**TEXTO FUENTE**:
....

Ando buscando pedacitos de valor
para parcharme el alma. Busco por todos lados, bajo las piedras, pegados bajo
las mesas, entre los cojines, en bolsillos y bolsas viejas… pero hasta ahora he
encontrado principalmente pelusas y botones.
Ando buscando señales de que me
piensas para adormecerme el corazón. Y te busco en lugares raros, como en la
radio, en un libro, reviso tu chamarra que dejaste abandonada para ver si estás
ahí dentro; pero en lugar de eso te encuentro donde no te busco, en mis sueños
que me hacen sonreír, en las lágrimas que saben a distancia y a que te extraño,
en el peluche que despierto inesperadamente abrazando todos los días… Y he
pensado dejar de buscarte, porque no estás donde te busco y donde si estás me dueles.
Me duele.

....

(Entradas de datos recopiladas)
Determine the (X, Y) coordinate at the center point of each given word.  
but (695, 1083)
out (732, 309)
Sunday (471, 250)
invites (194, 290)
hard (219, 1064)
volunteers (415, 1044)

....

**EJERCICIOS PROPUESTOS**:
1 > Según el texto fuente, ¿qué se ha encontrado principalmente hasta ahora en la búsqueda de pedacitos de valor?
2 > Traduzca al inglés esta oración del texto fuente: "Ando buscando pedacitos de valor para parcharme el alma."
El listado es material independiente del texto fuente.

**RESPUESTAS**:
1 > Principalmente pelusas y botones.

2 > I go around looking for little pieces of worth to patch up my soul.